(Stored data)
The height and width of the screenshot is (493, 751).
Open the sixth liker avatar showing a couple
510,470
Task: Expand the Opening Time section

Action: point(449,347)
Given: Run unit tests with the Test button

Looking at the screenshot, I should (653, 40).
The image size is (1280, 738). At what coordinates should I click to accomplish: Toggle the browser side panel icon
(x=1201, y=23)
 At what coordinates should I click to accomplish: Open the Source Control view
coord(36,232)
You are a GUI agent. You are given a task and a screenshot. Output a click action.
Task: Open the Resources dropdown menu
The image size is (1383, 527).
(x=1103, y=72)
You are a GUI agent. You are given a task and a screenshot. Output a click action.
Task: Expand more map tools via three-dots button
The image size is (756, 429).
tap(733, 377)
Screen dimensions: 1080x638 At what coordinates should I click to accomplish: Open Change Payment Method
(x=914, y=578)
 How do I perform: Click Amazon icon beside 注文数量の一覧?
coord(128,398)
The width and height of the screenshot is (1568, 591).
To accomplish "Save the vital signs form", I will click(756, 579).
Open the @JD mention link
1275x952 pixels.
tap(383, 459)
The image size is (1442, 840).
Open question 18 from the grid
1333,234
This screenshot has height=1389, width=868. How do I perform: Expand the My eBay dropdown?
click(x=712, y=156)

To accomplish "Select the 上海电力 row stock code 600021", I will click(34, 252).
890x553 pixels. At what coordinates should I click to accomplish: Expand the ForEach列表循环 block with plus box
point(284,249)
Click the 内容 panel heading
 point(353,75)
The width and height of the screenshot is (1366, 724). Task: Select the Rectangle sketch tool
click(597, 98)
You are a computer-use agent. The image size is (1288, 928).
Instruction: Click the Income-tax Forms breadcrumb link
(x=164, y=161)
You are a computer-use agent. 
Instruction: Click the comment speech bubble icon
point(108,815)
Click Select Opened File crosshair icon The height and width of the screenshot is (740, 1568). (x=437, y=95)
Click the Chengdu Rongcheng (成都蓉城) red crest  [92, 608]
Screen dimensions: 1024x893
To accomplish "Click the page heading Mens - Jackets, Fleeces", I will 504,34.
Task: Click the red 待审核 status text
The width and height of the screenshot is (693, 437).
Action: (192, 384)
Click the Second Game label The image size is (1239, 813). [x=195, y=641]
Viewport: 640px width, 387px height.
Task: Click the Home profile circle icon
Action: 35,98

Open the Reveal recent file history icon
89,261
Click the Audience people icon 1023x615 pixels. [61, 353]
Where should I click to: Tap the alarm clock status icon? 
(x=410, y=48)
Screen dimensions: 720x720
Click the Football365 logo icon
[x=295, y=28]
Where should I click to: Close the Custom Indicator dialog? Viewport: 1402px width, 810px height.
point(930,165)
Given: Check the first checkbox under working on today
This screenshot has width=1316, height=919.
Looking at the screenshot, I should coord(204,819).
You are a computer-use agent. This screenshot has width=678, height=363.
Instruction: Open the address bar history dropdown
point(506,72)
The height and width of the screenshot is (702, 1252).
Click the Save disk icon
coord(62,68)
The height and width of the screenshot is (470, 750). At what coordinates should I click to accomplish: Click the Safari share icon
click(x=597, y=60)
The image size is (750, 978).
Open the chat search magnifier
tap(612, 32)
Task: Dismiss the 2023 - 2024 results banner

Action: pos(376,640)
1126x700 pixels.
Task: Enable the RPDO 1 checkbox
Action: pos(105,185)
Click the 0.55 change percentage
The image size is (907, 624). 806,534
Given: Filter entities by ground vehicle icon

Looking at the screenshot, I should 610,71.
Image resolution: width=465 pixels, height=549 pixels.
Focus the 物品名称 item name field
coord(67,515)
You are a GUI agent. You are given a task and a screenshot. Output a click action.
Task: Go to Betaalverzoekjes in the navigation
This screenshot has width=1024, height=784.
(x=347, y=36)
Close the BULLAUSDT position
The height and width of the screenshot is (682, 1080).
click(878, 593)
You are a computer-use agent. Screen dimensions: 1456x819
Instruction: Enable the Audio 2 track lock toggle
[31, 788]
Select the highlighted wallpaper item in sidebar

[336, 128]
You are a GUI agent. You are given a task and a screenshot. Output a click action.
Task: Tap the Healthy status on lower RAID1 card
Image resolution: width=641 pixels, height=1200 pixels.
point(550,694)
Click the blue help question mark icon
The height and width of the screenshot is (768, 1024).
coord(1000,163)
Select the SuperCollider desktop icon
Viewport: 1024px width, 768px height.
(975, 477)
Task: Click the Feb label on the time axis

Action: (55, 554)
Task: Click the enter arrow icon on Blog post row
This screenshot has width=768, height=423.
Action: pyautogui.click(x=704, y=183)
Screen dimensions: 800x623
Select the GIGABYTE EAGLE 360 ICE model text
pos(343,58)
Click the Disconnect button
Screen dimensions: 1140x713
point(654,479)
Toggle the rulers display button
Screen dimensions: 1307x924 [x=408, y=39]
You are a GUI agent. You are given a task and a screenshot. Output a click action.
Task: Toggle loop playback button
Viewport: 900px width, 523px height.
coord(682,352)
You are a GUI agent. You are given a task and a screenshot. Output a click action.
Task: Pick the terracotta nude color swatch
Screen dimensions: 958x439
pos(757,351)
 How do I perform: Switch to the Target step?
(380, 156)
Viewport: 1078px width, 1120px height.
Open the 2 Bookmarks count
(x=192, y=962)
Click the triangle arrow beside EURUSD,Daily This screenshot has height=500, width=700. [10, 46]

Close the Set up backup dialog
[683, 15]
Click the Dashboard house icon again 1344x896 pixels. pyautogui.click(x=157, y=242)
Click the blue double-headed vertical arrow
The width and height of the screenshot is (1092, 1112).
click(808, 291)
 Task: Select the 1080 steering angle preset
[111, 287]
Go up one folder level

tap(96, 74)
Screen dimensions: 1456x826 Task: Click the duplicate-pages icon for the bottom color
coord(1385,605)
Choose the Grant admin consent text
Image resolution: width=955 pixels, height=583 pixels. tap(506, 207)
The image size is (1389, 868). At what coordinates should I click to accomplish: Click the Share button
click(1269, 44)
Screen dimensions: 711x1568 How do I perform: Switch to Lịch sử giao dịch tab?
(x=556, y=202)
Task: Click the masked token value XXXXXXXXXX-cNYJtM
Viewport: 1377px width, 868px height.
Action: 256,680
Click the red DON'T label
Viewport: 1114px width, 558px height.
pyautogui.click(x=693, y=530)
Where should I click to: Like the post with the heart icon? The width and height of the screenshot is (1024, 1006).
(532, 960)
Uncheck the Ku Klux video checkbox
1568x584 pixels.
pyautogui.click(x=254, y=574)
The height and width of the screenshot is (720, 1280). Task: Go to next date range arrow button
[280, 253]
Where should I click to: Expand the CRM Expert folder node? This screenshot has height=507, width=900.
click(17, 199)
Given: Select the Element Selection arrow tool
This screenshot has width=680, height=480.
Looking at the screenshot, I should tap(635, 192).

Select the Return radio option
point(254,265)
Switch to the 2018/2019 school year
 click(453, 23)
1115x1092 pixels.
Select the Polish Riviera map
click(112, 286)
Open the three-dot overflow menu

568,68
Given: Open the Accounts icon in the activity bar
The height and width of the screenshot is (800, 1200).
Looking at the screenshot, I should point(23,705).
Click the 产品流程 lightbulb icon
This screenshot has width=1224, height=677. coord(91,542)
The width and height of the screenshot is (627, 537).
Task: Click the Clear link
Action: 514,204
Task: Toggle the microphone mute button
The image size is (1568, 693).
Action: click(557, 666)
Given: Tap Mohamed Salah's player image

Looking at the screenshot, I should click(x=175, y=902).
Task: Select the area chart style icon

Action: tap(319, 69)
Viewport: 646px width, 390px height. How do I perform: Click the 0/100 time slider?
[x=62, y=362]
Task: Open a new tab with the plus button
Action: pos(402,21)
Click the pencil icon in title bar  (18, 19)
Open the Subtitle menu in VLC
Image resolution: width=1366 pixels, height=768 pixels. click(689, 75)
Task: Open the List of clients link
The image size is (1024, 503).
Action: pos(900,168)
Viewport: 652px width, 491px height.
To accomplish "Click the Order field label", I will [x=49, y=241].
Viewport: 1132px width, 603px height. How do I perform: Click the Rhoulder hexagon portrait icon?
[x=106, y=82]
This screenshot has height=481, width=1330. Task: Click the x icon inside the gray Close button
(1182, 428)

**Task objective**
Look above for the line holding "The height and width of the screenshot is (800, 1200)." and the line holding "Viewport: 652px width, 491px height.". Retype both, and every line between them, word for word and nothing else.

**Answer for this exercise**
The height and width of the screenshot is (800, 1200).
Looking at the screenshot, I should point(23,705).
Click the 产品流程 lightbulb icon
This screenshot has width=1224, height=677. coord(91,542)
The width and height of the screenshot is (627, 537).
Task: Click the Clear link
Action: 514,204
Task: Toggle the microphone mute button
The image size is (1568, 693).
Action: click(557, 666)
Given: Tap Mohamed Salah's player image

Looking at the screenshot, I should click(x=175, y=902).
Task: Select the area chart style icon

Action: tap(319, 69)
Viewport: 646px width, 390px height. How do I perform: Click the 0/100 time slider?
[x=62, y=362]
Task: Open a new tab with the plus button
Action: pos(402,21)
Click the pencil icon in title bar  (18, 19)
Open the Subtitle menu in VLC
Image resolution: width=1366 pixels, height=768 pixels. click(689, 75)
Task: Open the List of clients link
The image size is (1024, 503).
Action: pos(900,168)
Viewport: 652px width, 491px height.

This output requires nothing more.